WHAT IS BEING ASKED:
In the Kubernetes configuration notes, which container image does the green Pod use?

EXTRACT PROVIDED:
This is the configuration for service (blue-green.yaml)

apiVersion: v1
kind: Service
metadata:
  name: blue-green
spec:
  type: ClusterIP
  ports:
    - port: 80
      targetPort: 8080
  selector:
    app: blue-green

green.yaml (Pod deployment)

apiVersion: v1
kind: Pod
metadata:
  name: green
  labels:
    app: blue-green
spec:
  containers:
    - name: green
      image: docker.io/mtinside/blue-green:green

blue-green.yaml (Service Deployment)

apiVersion: v1
kind: Service
metadata:
  name: blue-green
spec:
  type: ClusterIP
  ports:
    - port: 80
      targetPort: 8080
  selector:
    app: blue-greendsdsd

Workflow: in service yaml file, we have configured the selector: (refer to a Pod with). It has been refered to a Pod with app: blue-greendsdsd, it means refer to a Pod, which has a app: blue-greendsdsd label.

The blue-green service can talk with all pods that have app: blue-greendsdsd label. This is called loose coupling.

Expose Pod to the outside world
  • Usually we cannot talk to the Pods (because they are in a cluster, which is a separate machine) and we have provide a way
  • To talk to a pod via browser we have to create a type of service
  • This service must open a port and listen to it.
  • Expose workers to other services within the culster

We create two Pods and one Service

# Deploy all yaml files in the current directory
kubectl apply -f .

DATA PROVIDED:
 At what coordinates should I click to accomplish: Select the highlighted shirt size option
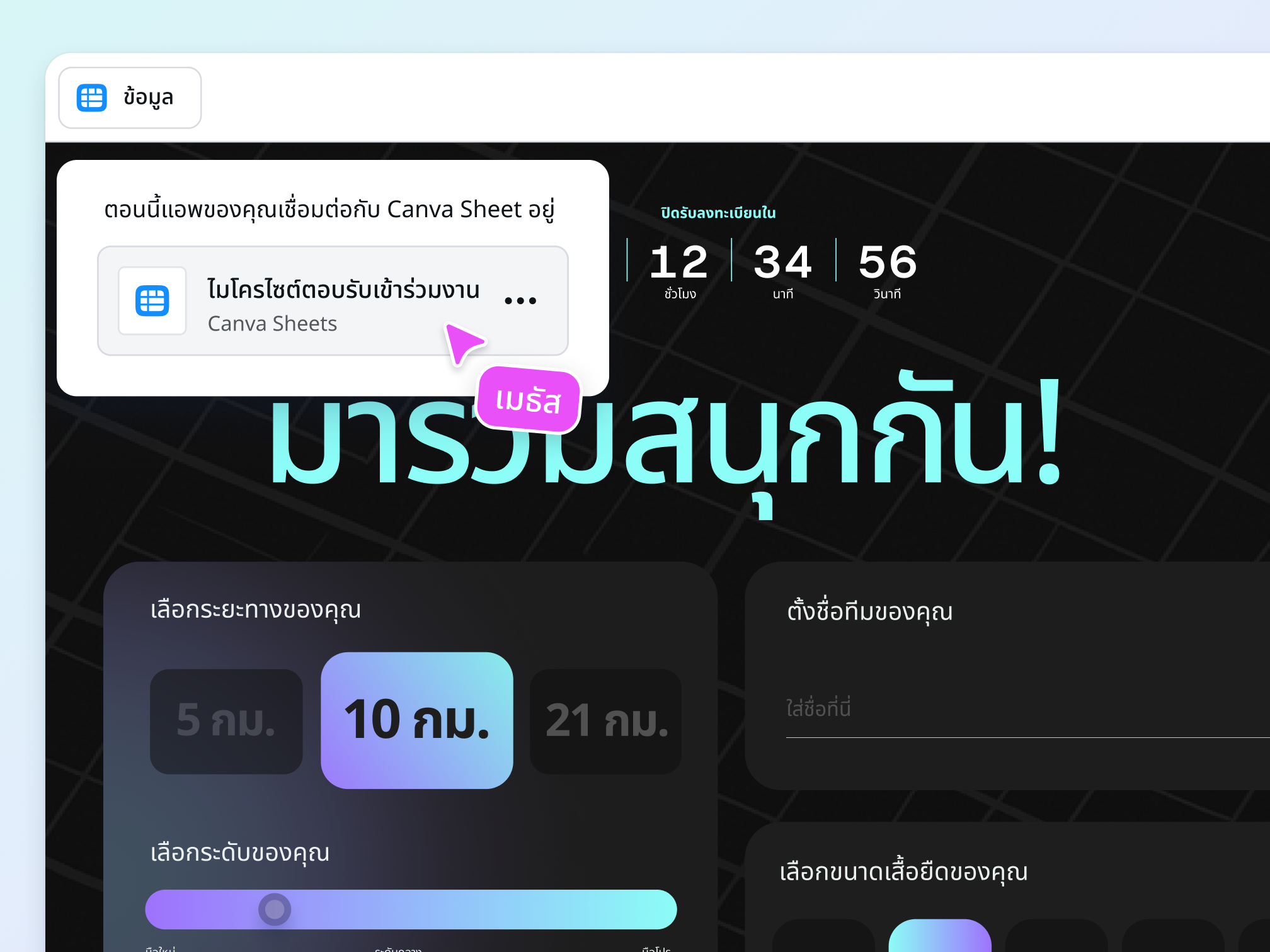(939, 941)
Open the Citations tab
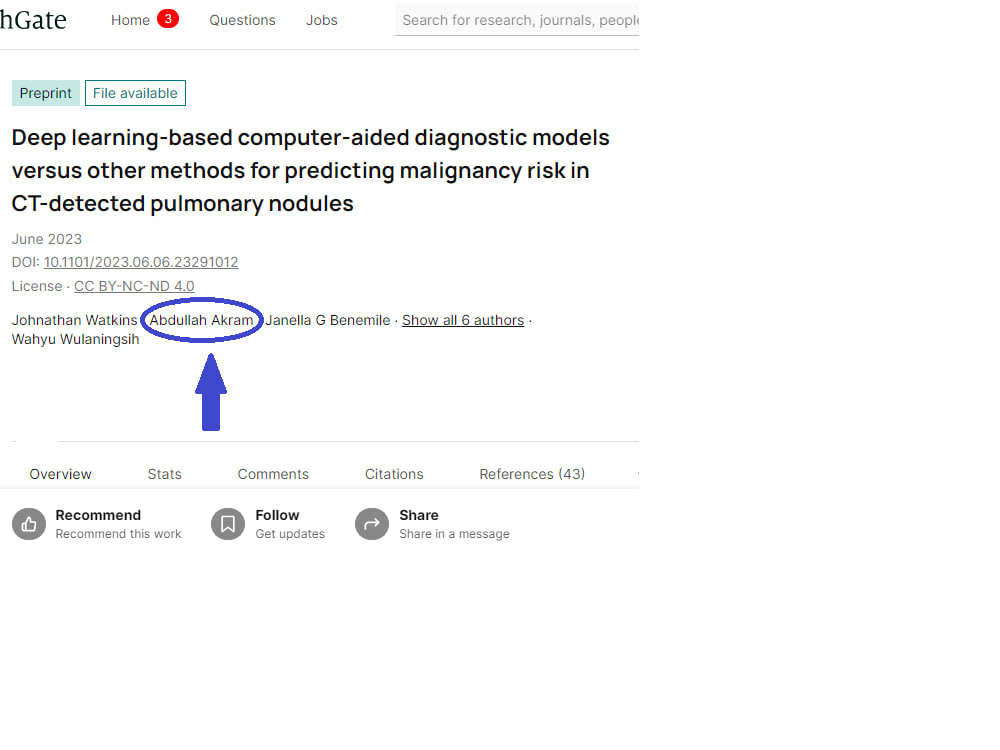This screenshot has width=1000, height=750. tap(393, 473)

WRITTEN RESPONSE:
docker.io/mtinside/blue-green:green